-- Task --
Copy the IoT machine learning pipeline chapter from "style S1 fill:#2C3E50,stroke:#16A085,color:#fff" up to and including "model will encounter.", replacing "Feedback Loop" with "Retraining Loop".

┌─ Reading passage

1350  IoT Machine Learning Pipeline

1350.1 Learning Objectives

By the end of this chapter, you will be able to:

  • Design ML Pipelines: Implement a systematic 7-step ML pipeline for IoT applications
  • Avoid Common Pitfalls: Recognize and address data leakage, overfitting, and class imbalance
  • Select Appropriate Models: Choose ML algorithms based on accuracy, latency, and deployment constraints
  • Evaluate IoT ML Systems: Use appropriate metrics for imbalanced IoT datasets

1350.2 Prerequisites

NoteChapter Series: Modeling and Inferencing

This is part 3 of the IoT Machine Learning series:

  1. ML Fundamentals - Core concepts
  2. Mobile Sensing - HAR, transportation
  3. IoT ML Pipeline (this chapter) - 7-step pipeline
  4. Edge ML & Deployment - TinyML
  5. Audio Feature Processing - MFCC
  6. Feature Engineering - Feature design
  7. Production ML - Monitoring

1350.3 The 7-Step IoT ML Pipeline

%%{init: {'theme': 'base', 'themeVariables': { 'primaryColor': '#2C3E50', 'primaryTextColor': '#fff', 'primaryBorderColor': '#16A085', 'lineColor': '#16A085', 'secondaryColor': '#E67E22', 'tertiaryColor': '#ecf0f1'}}}%%
flowchart LR
    S1[1. Data<br/>Collection] --> S2[2. Data<br/>Cleaning]
    S2 --> S3[3. Feature<br/>Engineering]
    S3 --> S4[4. Train/Test<br/>Split]
    S4 --> S5[5. Model<br/>Selection]
    S5 --> S6[6. Evaluation<br/>& Tuning]
    S6 --> S7[7. Deployment<br/>& Monitoring]

    S7 -.->|Retrain| S1

    style S1 fill:#2C3E50,stroke:#16A085,color:#fff
    style S2 fill:#16A085,stroke:#2C3E50,color:#fff
    style S3 fill:#E67E22,stroke:#2C3E50,color:#fff
    style S4 fill:#9B59B6,stroke:#2C3E50,color:#fff
    style S5 fill:#3498DB,stroke:#2C3E50,color:#fff
    style S6 fill:#1ABC9C,stroke:#2C3E50,color:#fff
    style S7 fill:#27AE60,stroke:#2C3E50,color:#fff

Figure 1350.1: Seven-Step IoT ML Pipeline with Continuous Feedback Loop

1350.4 Step 1: Data Collection

Goal: Gather representative sensor data that captures the full range of conditions your model will encounter.

└─
┌─ Provided data

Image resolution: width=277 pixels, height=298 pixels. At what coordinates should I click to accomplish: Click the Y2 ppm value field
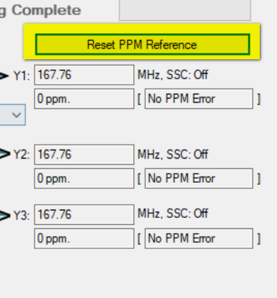(x=84, y=178)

└─

-- Response --
style S1 fill:#2C3E50,stroke:#16A085,color:#fff
    style S2 fill:#16A085,stroke:#2C3E50,color:#fff
    style S3 fill:#E67E22,stroke:#2C3E50,color:#fff
    style S4 fill:#9B59B6,stroke:#2C3E50,color:#fff
    style S5 fill:#3498DB,stroke:#2C3E50,color:#fff
    style S6 fill:#1ABC9C,stroke:#2C3E50,color:#fff
    style S7 fill:#27AE60,stroke:#2C3E50,color:#fff

Figure 1350.1: Seven-Step IoT ML Pipeline with Continuous Retraining Loop

1350.4 Step 1: Data Collection

Goal: Gather representative sensor data that captures the full range of conditions your model will encounter.